The process of choosing the world's diplomat-in-chief is under way behind closed doors at U.N. headquarters in New York. The man or woman who is eventually selected will replace Kofi Annan as secretary-general of the United Nations when he steps down at the end of this year. VOA's correspondent at the U.N., Peter Heinlein, reports, the secretive selection process is coming under increasing scrutiny.

Since the world body was founded in 1945, the selection of secretaries-general has followed a familiar pattern. According to a procedure vaguely outlined in the U.N. Charter, the five permanent, veto-wielding members of the Security Council settle on a candidate. The Council then passes one name to the General Assembly, which votes its approval.

Former long-time Undersecretary-General Brian Urquhardt once described the selection as the "most labyrinthine process imaginable, shrouded in big power secrecy." But with Kofi Annan's second five-year term due to end in December, the process is being challenged by a growing chorus of voices demanding greater transparency.

Urquhart himself, now a 90-year-old senior statesman, was part of a task force that recently produced a report recommending an opening-up of the selection process. He says it is fortunate that there have been no absolute disasters so far, but warned that it is time to take the process more seriously.

"This is a very haphazard system," he said. "It is not the way that any normal business-like, large organization would set about choosing its chief officer."

Another of the report's authors is former senior U.S. diplomat Thomas Pickering. Pickering knows something about the selection process. As America's ambassador to the U.N. in the late 1980s, he participated in the selection of Egyptian diplomat Boutros-Boutros Ghali as secretary-general.

The report recommends that, in the interest of openness, the Security Council appoint a nominating committee to seek out qualified candidates.

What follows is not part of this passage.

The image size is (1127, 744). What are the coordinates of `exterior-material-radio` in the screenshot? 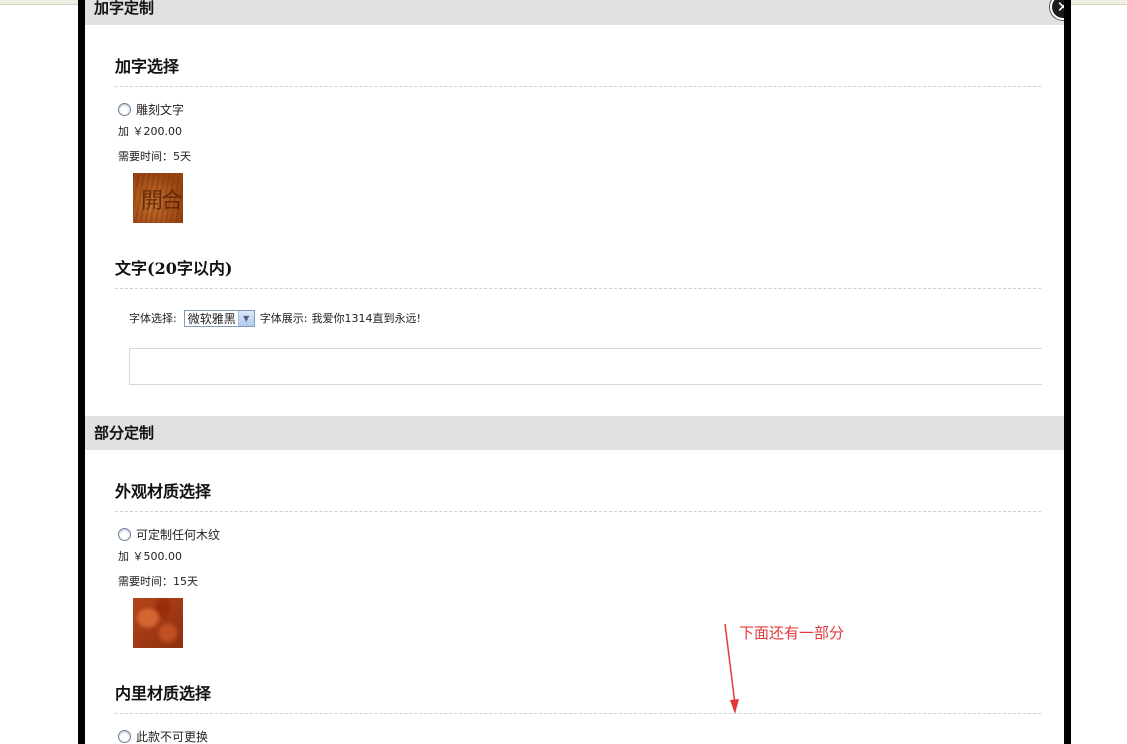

Pickering says the Council should then submit at least two names for consideration by the General Assembly.

"The Assembly should play a role early on, and assist in surfacing candidates," he said. "Ideally, the selection process should start from both ends of the organization, and meet somewhere in the middle. Both organizations should be responsible for finding and surfacing and providing names to the other organization to consider informally."

The idea of multiple candidates has strong support among the increasingly assertive bloc of smaller and developing nations known as the G-77, which has traditionally had little or no say in the selection process.

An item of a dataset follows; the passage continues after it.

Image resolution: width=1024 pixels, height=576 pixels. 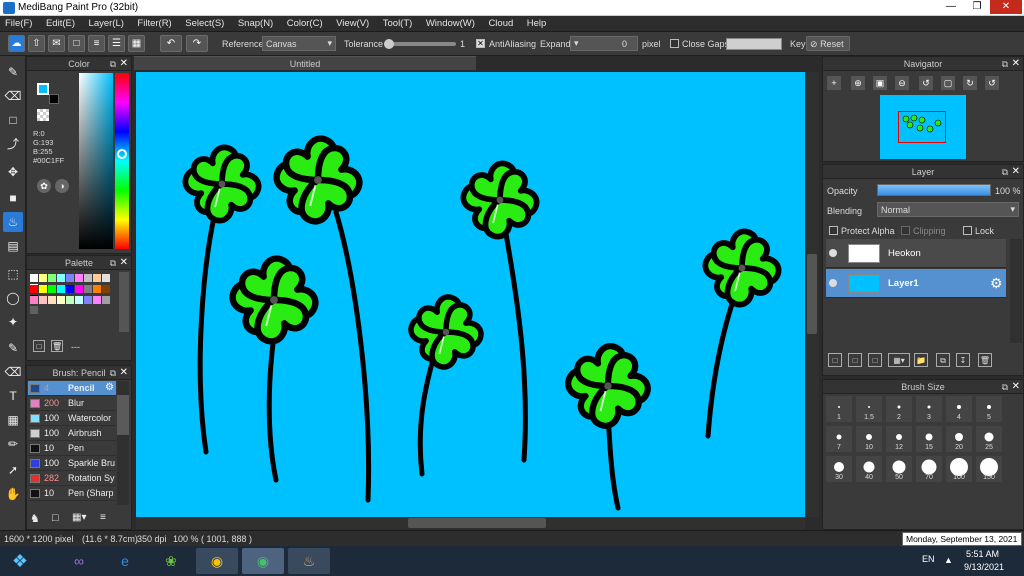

G-77 member India has floated a proposal calling on the Security Council to submit the names of three candidates for a vote in the 191-member General Assembly.

That suggestion evokes sharp reactions from the five permanent Security Council members. Washington's U.N. ambassador, John Bolton, suggests it might violate the U.N. Charter.

"That would provoke a charter crisis, if they proceeded with that, since, obviously, the General Assembly can't tell the Security Council how to proceed," he said. "And, the Charter gives responsibility to the Security Council. So, we're hoping the Indians won't proceed with that measure, which would overturn 60 years of both practice at the U.N., and what we think to be the clear mandate of the U.N. Charter."

Other U.N. ambassadors, such as Canada's Allan Rock, say an election for secretary-general would create winners and losers, provoke animosities among nations, and inevitably damage an organization that prides itself on consensus.

"We would end up with camps for and against one candidate or another," he said. "We would go in the opposite direction to consensus. We would end up with a secretary-general about whom questions would be raised concerning the depth and breadth of support among member states for that person's leadership, and that's not good for the institution."

At the same time, Rock agrees there is a need for greater openness in the selection process.

"We don't think it's good for the institution that the secretary-general be someone whose name is heard for the first time in the last week of November, and who's presented as a surprise by the Security Council as a recommendation to the General Assembly," he said.

Several names have already surfaced, including a few who are openly campaigning for the job.

Permanent Council member China is at the head of a long list of countries arguing that, according to tradition, the post should rotate regionally, and that it is Asia's turn. Others, including permanent members Britain, France and the United States, are suggesting that it may be time to put aside tradition and find the best man or woman for the job, regardless of where the person is from.

Veteran U.N. watchers say that, in an organization where tradition is still highly valued, the next secretary-general is likely to be an Asian. But, in a sharp break from the past, when only men were considered, the list of potential choices this time includes a significant number of women.